80CRV2 Flat Finish / OD Green Micarta
Their most popular and well established blade. Perfect for any application from the battlefield to the living room, the Eddy 2 is your companion for life.
ABOUT THE MAKER (Taken from the Wachtman website)
My name is Alec Wachtman. I originally started my journey into metal working when I was about 6 years old. Our local Boy Scouts organization hosted a maple syrup festival every year at which they had a blacksmith making nails and giving them to the kids watching. That was always my favorite place to go growing up. I was mesmerized watching him pound hot steel.
I saw the first Hobbit movie around a year after it came out. I was captivated watching the dwarves pounding out swords and axes in their smithy deep in the mountain. I knew I just HAD to try it for myself.

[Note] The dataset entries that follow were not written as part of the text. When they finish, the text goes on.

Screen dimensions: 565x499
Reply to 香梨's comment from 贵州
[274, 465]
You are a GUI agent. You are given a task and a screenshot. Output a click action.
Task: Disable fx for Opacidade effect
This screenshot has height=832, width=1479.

My first project was blacksmithing a knife out of aluminum in my grandpas fireplace. I'm not entirely sure where it got off to, but I remember it having a gut hook and a similar shape to that of a rounded butter knife.
MY TIME AS A BLACKSMITH:
One year and thousands hours of YouTube videos later, I finally got my first forge at the age of 13. After a few hours of smithing, I realized forging a sword was going to be a lot harder than I thought, I could barely even lift the hammer!
Nevertheless, I persisted, watching more YouTube videos and experimenting on my own, I finally made my first knife out of steel. It was incredibly crude and wasn't good for much other than stabbing. It was given a paracord handle and then promptly lost somewhere in my garage.
I decided to continue to pursue bladesmithing. I remember hearing a lot of smiths say to make at least a hundred S-hooks before moving on to anything else. They were probably right, but I was young and naïve. I just continued to try and make knives, swords, axes or whatever else I liked at the time. I never got very far with any of them.
Determined to find me some proper instruction, my mother reached out to several living history museums to ask about an apprenticeship with one of the smiths. I was eventually connected with a man named John King who would prove to be an invaluable resource in the next few years.